No one likes using the term bankruptcy when talking about the automakers. Instead, industry officials focus on “liquidity.” If a company is liquid, it’s fine.

“I think all the members of our delegation, in a very bipartisan way, are watching what’s going on with the auto industry as we do this next economic stimulus package,” she told the Free Press. “And we’re asking and telling the companies -– all of them have identified liquidity as being critical. We need to know what they may need. This is moving very quickly. Everybody wants to help keep them strong and viable.”

Dingell has talked with Ford throughout the week, she said, and “they’re doing what they’ve got to do. Liquidity is the operative word. Ten years ago, people needed a bailout. Nobody wants that right now. That’s why they’re asking for liquidity. So they can get what they need to operate.”

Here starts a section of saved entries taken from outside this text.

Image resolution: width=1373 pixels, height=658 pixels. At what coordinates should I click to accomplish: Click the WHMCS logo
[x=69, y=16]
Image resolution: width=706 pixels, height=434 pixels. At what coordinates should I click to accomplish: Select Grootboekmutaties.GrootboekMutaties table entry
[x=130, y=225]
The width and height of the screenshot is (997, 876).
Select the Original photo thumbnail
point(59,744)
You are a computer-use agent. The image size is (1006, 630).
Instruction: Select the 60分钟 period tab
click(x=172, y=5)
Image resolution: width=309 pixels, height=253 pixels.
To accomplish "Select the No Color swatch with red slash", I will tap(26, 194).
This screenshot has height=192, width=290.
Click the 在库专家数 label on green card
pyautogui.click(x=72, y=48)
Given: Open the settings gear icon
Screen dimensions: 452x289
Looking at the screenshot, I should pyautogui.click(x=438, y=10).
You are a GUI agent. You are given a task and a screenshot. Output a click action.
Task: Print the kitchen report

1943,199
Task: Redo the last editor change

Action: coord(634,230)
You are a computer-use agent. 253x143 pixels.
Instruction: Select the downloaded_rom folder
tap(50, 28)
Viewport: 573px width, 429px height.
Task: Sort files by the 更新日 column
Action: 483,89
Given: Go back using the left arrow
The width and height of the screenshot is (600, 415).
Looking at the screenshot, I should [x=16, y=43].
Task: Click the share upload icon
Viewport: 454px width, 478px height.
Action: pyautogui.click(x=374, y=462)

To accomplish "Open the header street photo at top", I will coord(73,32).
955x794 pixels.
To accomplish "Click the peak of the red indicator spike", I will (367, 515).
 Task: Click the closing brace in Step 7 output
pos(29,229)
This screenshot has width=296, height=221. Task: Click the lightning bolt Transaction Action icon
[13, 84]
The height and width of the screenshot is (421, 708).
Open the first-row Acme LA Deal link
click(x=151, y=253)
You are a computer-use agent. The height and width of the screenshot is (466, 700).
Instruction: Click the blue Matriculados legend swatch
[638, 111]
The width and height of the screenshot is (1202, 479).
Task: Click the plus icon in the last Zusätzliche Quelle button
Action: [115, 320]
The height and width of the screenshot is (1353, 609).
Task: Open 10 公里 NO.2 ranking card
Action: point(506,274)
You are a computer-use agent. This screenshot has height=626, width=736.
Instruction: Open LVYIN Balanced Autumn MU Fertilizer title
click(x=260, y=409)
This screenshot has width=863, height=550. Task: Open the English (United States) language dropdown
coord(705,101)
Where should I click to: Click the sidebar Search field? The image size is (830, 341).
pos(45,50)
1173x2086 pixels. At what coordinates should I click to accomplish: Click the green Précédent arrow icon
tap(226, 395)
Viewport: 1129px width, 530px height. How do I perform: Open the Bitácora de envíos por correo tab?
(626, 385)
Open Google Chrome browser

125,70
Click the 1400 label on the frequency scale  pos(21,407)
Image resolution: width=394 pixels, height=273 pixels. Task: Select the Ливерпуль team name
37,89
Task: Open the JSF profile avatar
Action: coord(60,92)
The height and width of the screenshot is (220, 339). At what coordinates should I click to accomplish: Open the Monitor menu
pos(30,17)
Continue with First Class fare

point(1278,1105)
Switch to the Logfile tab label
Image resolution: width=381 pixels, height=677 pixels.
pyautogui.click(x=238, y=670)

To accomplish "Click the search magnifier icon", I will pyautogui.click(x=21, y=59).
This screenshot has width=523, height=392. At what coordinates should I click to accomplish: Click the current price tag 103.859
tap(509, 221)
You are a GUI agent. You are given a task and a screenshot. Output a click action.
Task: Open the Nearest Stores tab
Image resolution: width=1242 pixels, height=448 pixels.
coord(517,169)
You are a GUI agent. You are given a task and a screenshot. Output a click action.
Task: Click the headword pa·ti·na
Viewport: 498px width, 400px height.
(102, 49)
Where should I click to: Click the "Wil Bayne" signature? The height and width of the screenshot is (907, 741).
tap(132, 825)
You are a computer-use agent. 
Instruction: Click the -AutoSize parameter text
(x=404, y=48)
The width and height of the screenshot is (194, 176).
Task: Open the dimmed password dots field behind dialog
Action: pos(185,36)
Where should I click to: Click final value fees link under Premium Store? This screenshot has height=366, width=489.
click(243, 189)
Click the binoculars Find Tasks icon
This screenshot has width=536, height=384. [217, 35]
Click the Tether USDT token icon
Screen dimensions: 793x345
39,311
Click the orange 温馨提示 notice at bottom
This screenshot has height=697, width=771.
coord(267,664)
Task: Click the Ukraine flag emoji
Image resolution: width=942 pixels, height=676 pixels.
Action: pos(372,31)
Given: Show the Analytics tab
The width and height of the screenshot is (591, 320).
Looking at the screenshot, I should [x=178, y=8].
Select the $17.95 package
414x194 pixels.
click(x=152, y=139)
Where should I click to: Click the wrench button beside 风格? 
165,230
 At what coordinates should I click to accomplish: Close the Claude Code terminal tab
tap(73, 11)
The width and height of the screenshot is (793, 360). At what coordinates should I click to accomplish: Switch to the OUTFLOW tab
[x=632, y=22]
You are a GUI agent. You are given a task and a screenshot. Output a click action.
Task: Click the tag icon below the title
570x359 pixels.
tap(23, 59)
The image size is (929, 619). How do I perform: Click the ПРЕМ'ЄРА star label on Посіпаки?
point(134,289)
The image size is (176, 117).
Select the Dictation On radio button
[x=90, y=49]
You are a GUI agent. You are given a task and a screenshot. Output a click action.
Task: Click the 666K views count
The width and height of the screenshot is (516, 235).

Analysts are watching Fiat Chrysler, knowing the health crisis crippling Italy’s economy and much of Europe is particularly brutal. And while GM stock is dropping, too, its market value and stock price remain higher than its peers.

For now, the analyst Jonas writes that domestic automakers “each have relatively strong balance sheet and liquidity positions to ride out the level of disruption to business currently contemplated in the market.”

‘Not just us’

“It’s weird to work at home,” said a top-level Ford employee who was not authorized to share details about the internal meeting. “It’s depressing to see the stock go down. I think everybody is dealing with that and to not know where the end is also unsettling to people. Everybody is working from home and in their own office and you hear a dog barking in the background. But it’s not just us, it’s the whole industry.”